[R] Stepwise

Frank E Harrell Jr f.harrell at vanderbilt.edu
Thu Sep 4 20:03:18 CEST 2008

Also consider the redun function in the Hmisc package, which does not 
use the response variable but uses flexible nonlinear additive models to 
predict each predictor variable from all the others, using a stepwise 
procedure in a formal redundancy analysis.


Ben Bolker wrote:
> Peter Flom <peterf <at> brainscope.com> writes:
>> Robin Williams wrote
>> <<<<
>> Is there any facility in R to perform a stepwise process on a model,
>> which will remove any highly-correlated explanatory variables?
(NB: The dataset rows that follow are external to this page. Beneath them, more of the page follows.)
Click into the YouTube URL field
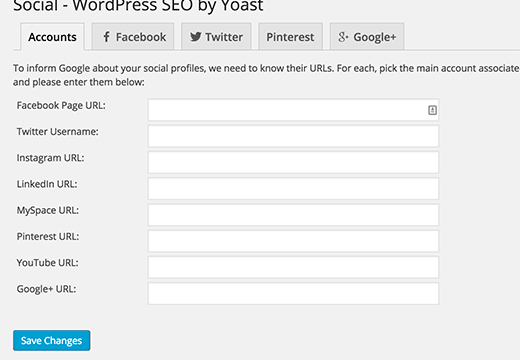 [293, 267]
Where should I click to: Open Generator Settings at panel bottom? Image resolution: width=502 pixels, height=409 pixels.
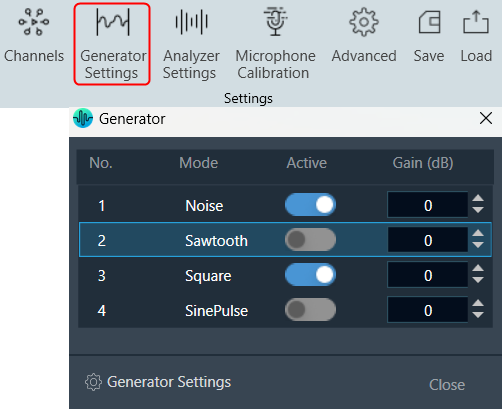(158, 382)
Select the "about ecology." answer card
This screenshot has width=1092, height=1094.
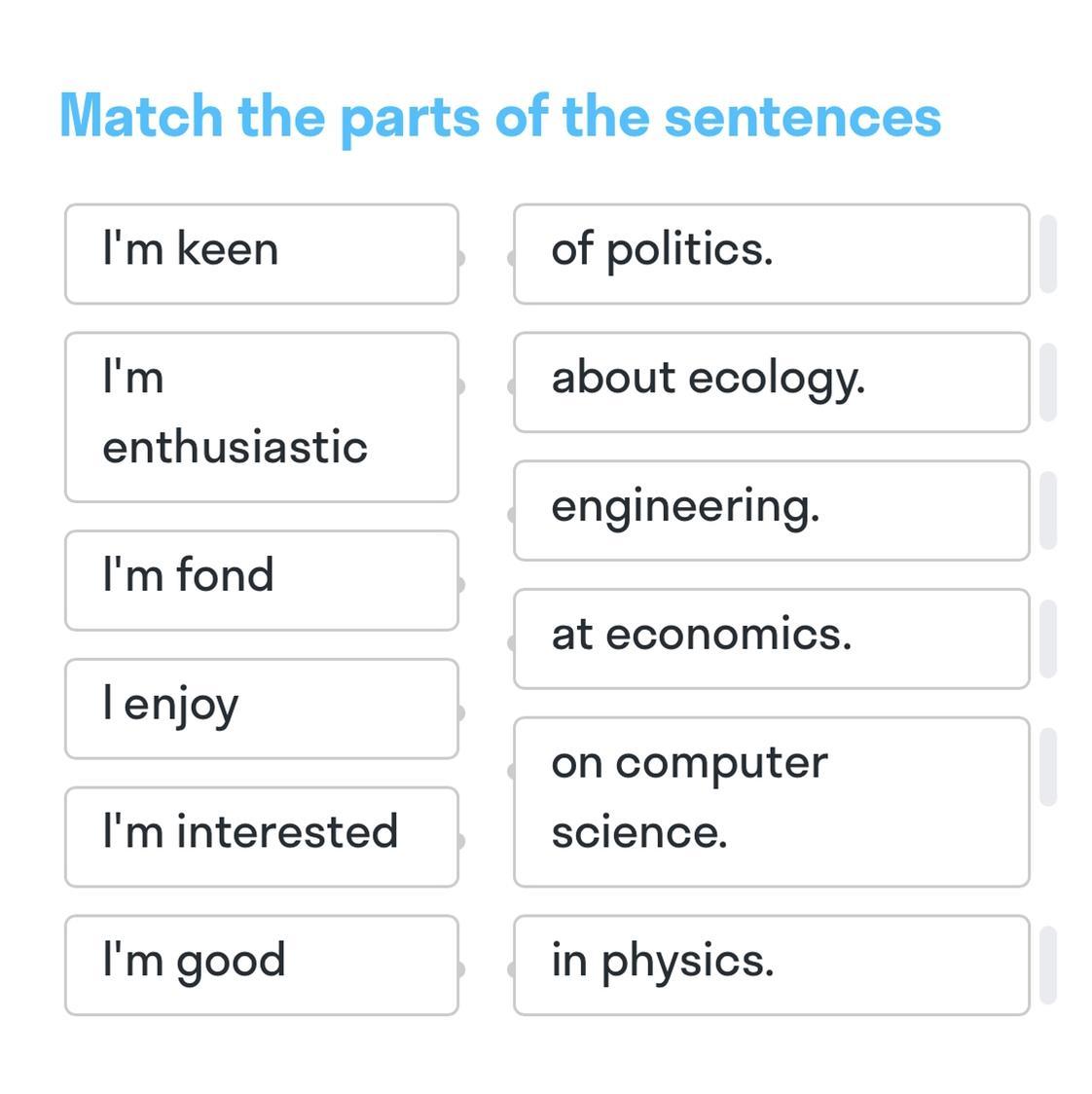772,383
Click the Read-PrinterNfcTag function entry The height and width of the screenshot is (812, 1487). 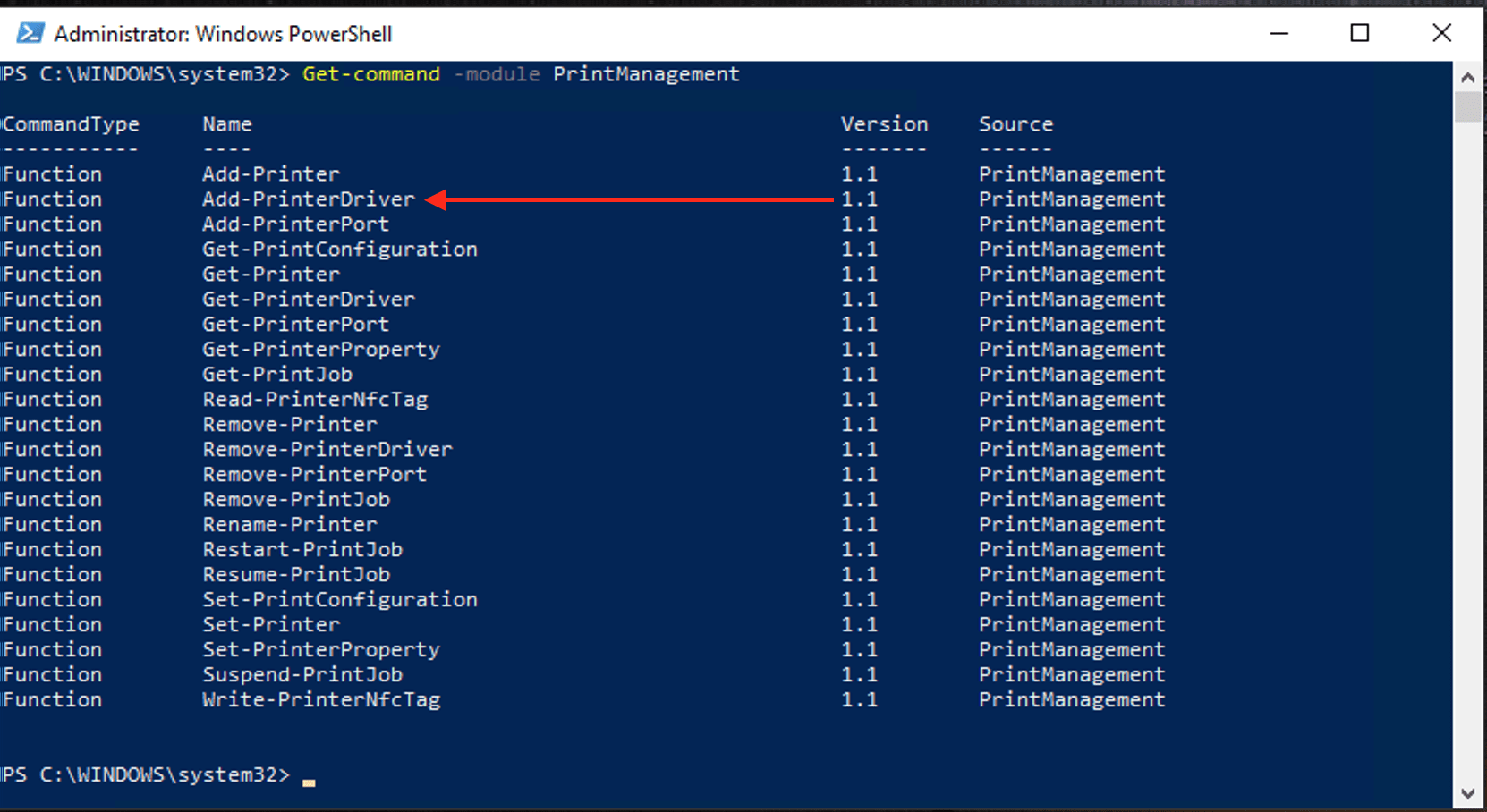(x=315, y=400)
I am told
>> there is in SPSS. I have a large number of variables (some correlated),
>> which I would like to just chuck in to a model and perform stepwise and
>> see what comes out the other end, to give me an idea perhaps as to which
>> variables I should focus on.
>> Thanks for any help / suggestions.  
>> Stepwise is a bad method of selecting variables.  Far better methods are LASSO
> and LAR (least angle
>> regression), available in the LARS package and the LASSO2 package.
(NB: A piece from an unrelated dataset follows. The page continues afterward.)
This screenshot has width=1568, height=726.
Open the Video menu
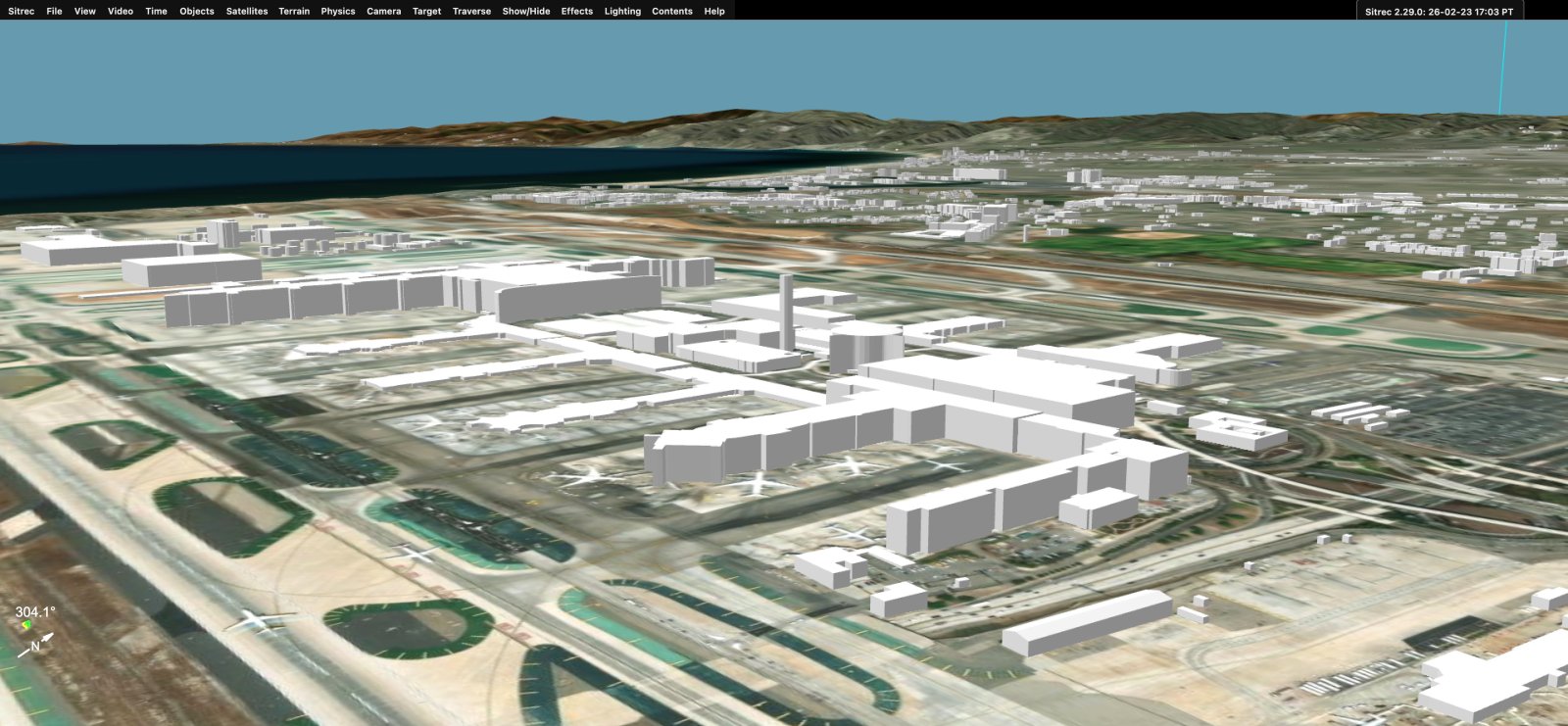point(121,11)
>> However, while both these methods are good, neither is a substitute for
> substantive knowledge.
>> Also, the key thing is not so much whether variables are correlated, but
> whether they are co-linear, which
>> is different.  If you have a great many variables, then you  can have a high
> degree of colinearity even with no
>> high pairwise correlations.  I've not done this in R, but 
>> RSiteSearch("collinearity", restrict = 'functions') yields 34 hits.
>> HTH
>> Peter
>   Another suggestion would be to do PCA on the predictor variables.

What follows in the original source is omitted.